■ **What this task involves**
Which lines in the records below contain the word "Click"? Copy each one out.

■ **Records shown**
*** Begin section ***
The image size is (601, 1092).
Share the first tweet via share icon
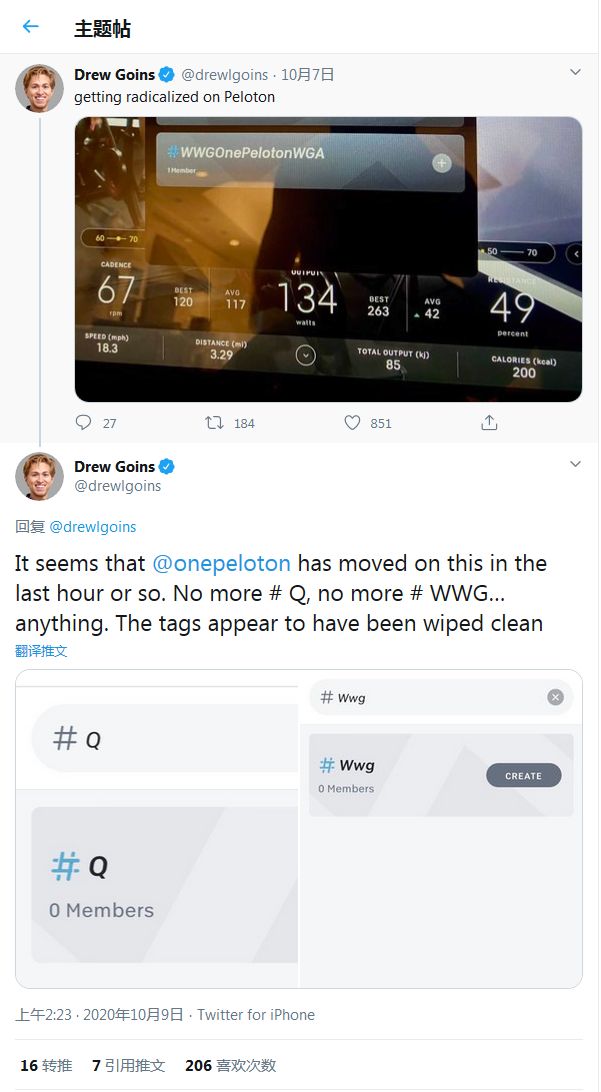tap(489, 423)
*** End section ***
*** Begin section ***
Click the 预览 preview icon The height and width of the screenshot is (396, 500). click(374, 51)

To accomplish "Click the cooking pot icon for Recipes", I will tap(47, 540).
*** End section ***
*** Begin section ***
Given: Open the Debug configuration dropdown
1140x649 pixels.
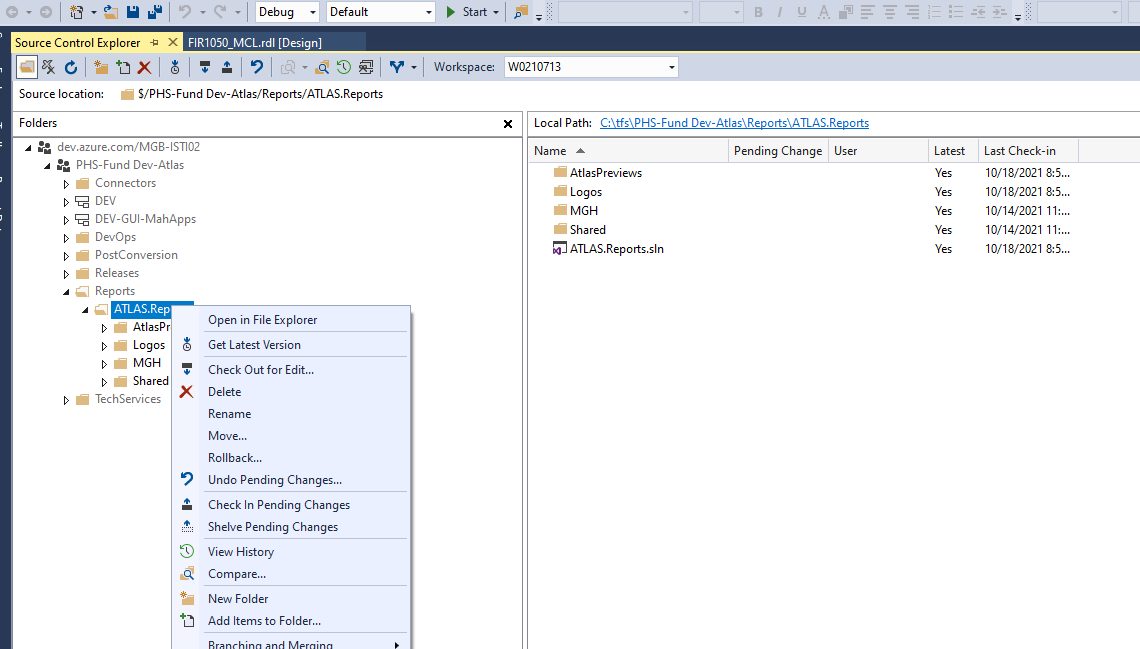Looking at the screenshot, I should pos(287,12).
*** End section ***
■ **Exercise answer**
Click the 预览 preview icon The height and width of the screenshot is (396, 500). click(374, 51)
To accomplish "Click the cooking pot icon for Recipes", I will tap(47, 540).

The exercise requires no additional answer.